> _Given task_: Copy the records again, from the line containing "Task: Click the QR and NFC icon" through the end of the records, switching "legend" to "chart key" and changing nothing else. Return only those lines, without the pictures.

> _Material for this task_:
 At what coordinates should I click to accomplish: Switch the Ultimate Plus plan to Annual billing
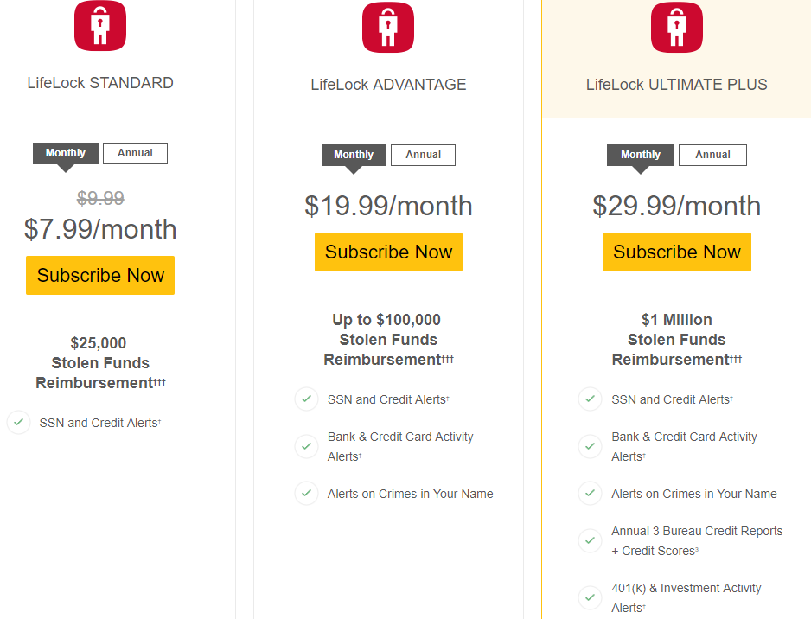pos(712,155)
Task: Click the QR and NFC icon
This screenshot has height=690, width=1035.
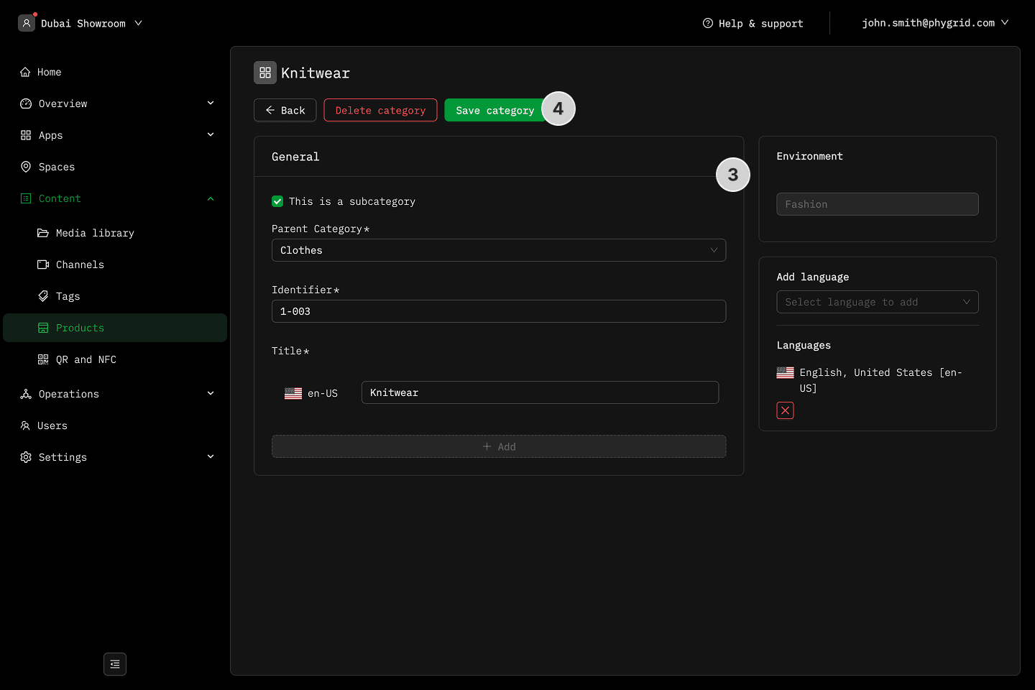Action: [x=43, y=359]
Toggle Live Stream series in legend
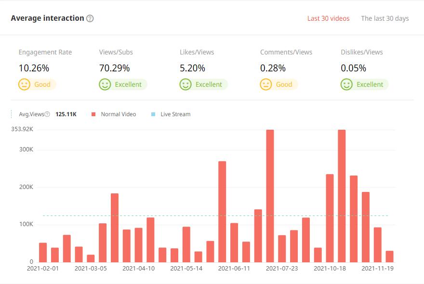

> _Answer to this exercise_:
Task: Click the QR and NFC icon
This screenshot has height=690, width=1035.
Action: [x=43, y=359]
Toggle Live Stream series in chart key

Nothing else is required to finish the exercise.